High Court chief judge Helen Winkelmann and District Court chief judge Jan-Marie Doogue told the Weekend Herald of the effect personal comments had on judges.
But they also upheld the right and role of the public to make those comments and take part in debate about the decisions made by judges.
Justice Winkelmann said: "The courts are open to the public and the media and are regularly subject to criticism.
"In that sense, I don't see how they could become more open. Criticism of judicial performance must be expected as part of how our open society works."
The interviews come after an outcry over decisions and comments made by judges at district court level, where 145 judges handle about 160,000 cases each year.
Judge Raoul Neave became a target for abuse when he sentenced investment banker Guy Hallwright to community work and a driving ban after breaking the legs of a man he drove over.
Calls were then made for Judge David McNaughton to stand down after details emerged of his decision to bail the teenager who went on to murder Christie Marceau.
The two judges also spoke against a backdrop of calls for greater accountability from the judiciary.
Judges are frequently criticised by the Sensible Sentencing Trust lobby group.
A recent State Services Commission report into the Ministry of Justice raised performance standards for the judiciary and the Law Commission has questioned whether the judiciary should produce an annual report to be "individually and collectively accountable".
Justice Winkelmann said the judiciary had an accountability programme which showed the number of cases in the court system and how long it took for those to be heard.
She said "setting standards that measure the efficiency with which a court operates is important" but "achieving those standards depends in large part upon the adequacy and appropriateness of the resources made available to the courts".
Funding was not directly provided as it was in Australia.
"For these resources we are again dependent upon the Ministry of Justice."
She said calls for "accountability" on the quality of judgments was not possible outside the current system of appeals, which provided its own safeguards.
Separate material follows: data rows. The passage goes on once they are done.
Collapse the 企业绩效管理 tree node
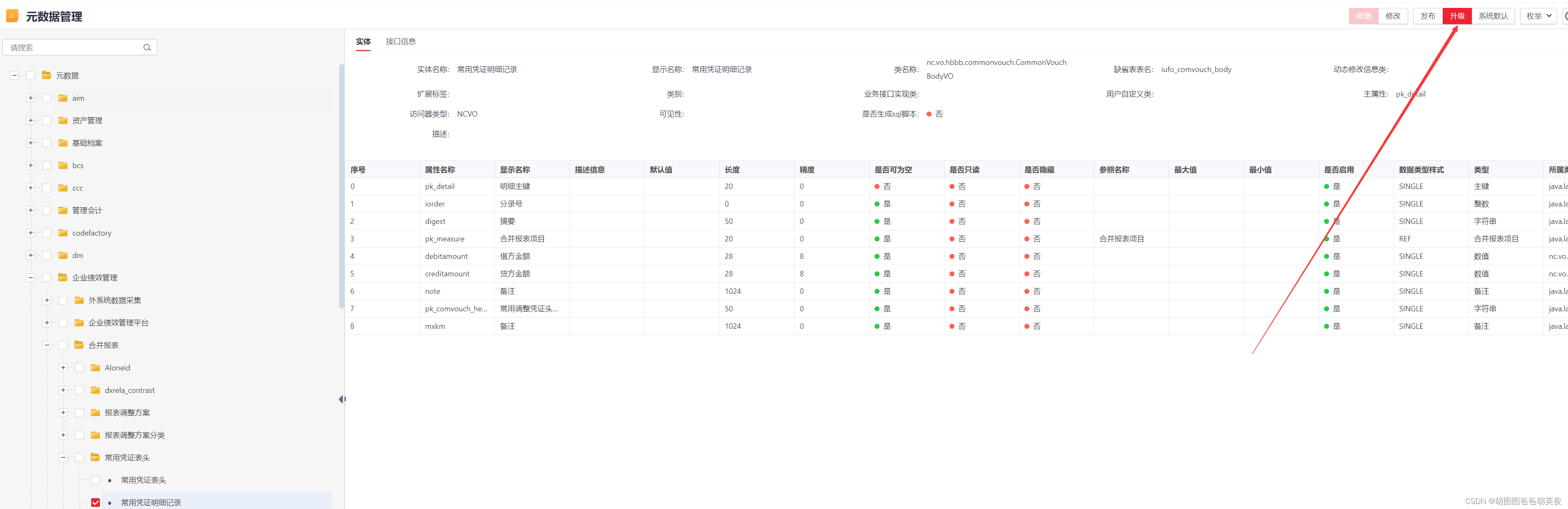[x=30, y=278]
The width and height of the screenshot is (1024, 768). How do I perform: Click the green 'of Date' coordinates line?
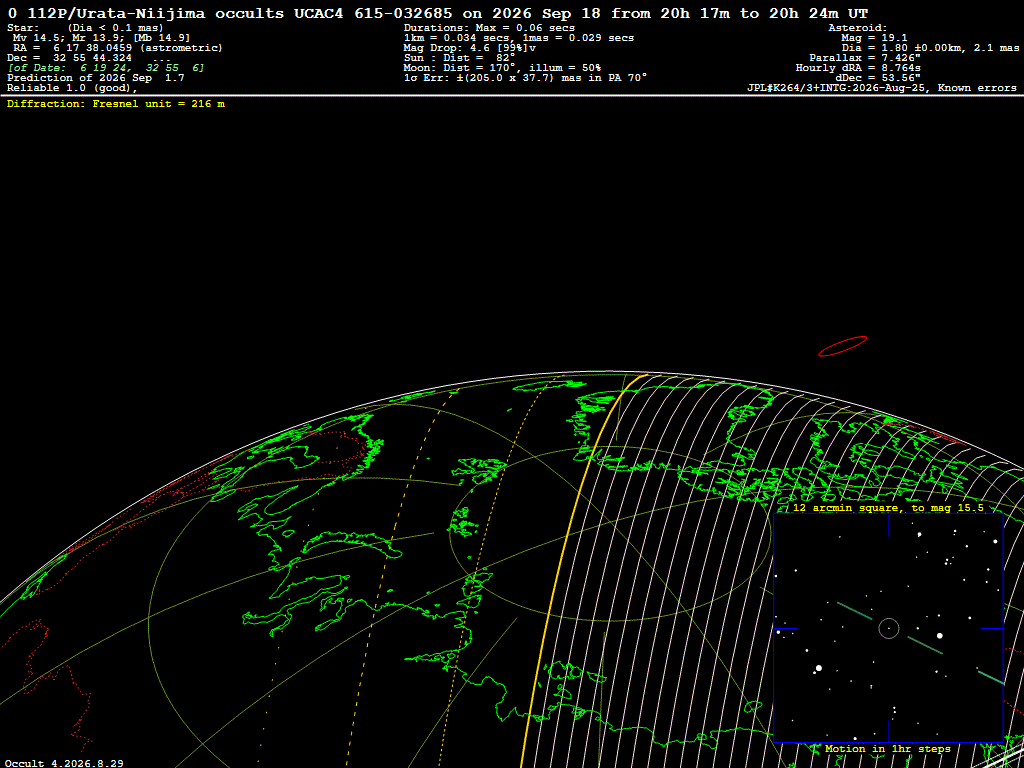coord(106,68)
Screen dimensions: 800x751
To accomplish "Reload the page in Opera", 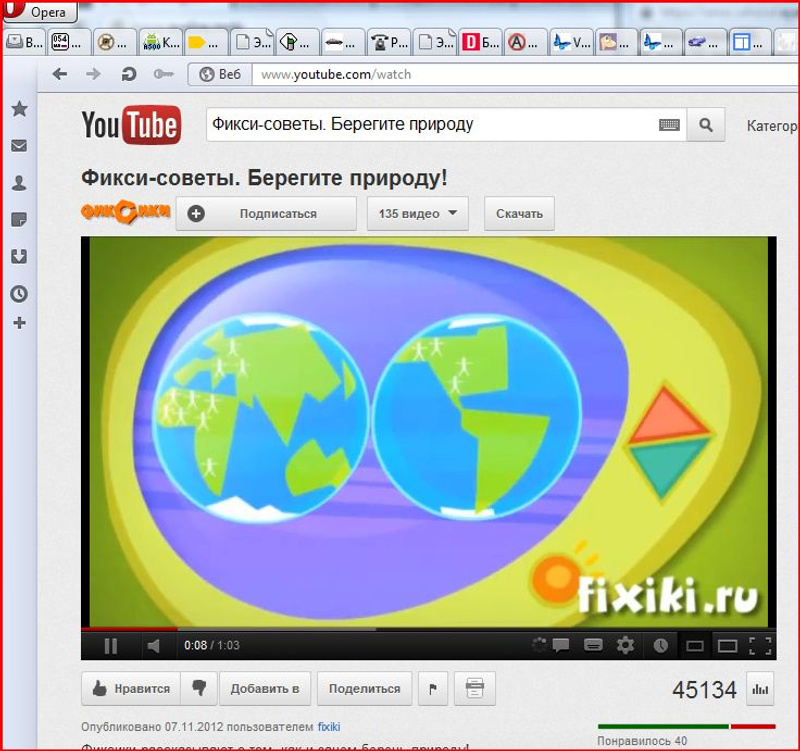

"The requirements that judges work in public and that they provide reasons for their decisions provides the best means of accountability. Their decisions can be, and are, the subject of public comment and criticism.
"It can also be seen as a form of sanction that the judges are able to be criticised publicly. Most judges who experience that kind of criticism would feel it keenly."
Judge Doogue said judges underwent ongoing training through the Institute of Judicial Studies to "improve clarity and consistency".
Judges were bound by convention not to comment publicly on decisions by them or other judges.
"Like all professionals, any criticism is taken seriously. It not only affects the judge concerned and their family but impacts on all of the judiciary. However, this is part of the judicial role, and judges understand that their comments can cause debate. They recognise that the public have every right to express their opinion."
She rejected suggestions the judiciary was out of touch.
"Engagement with the community is essential for our judges. While we are aware that impartiality is absolutely necessary in order that we are fair in our judgments, the judges also understand that they apply the law on behalf of the community."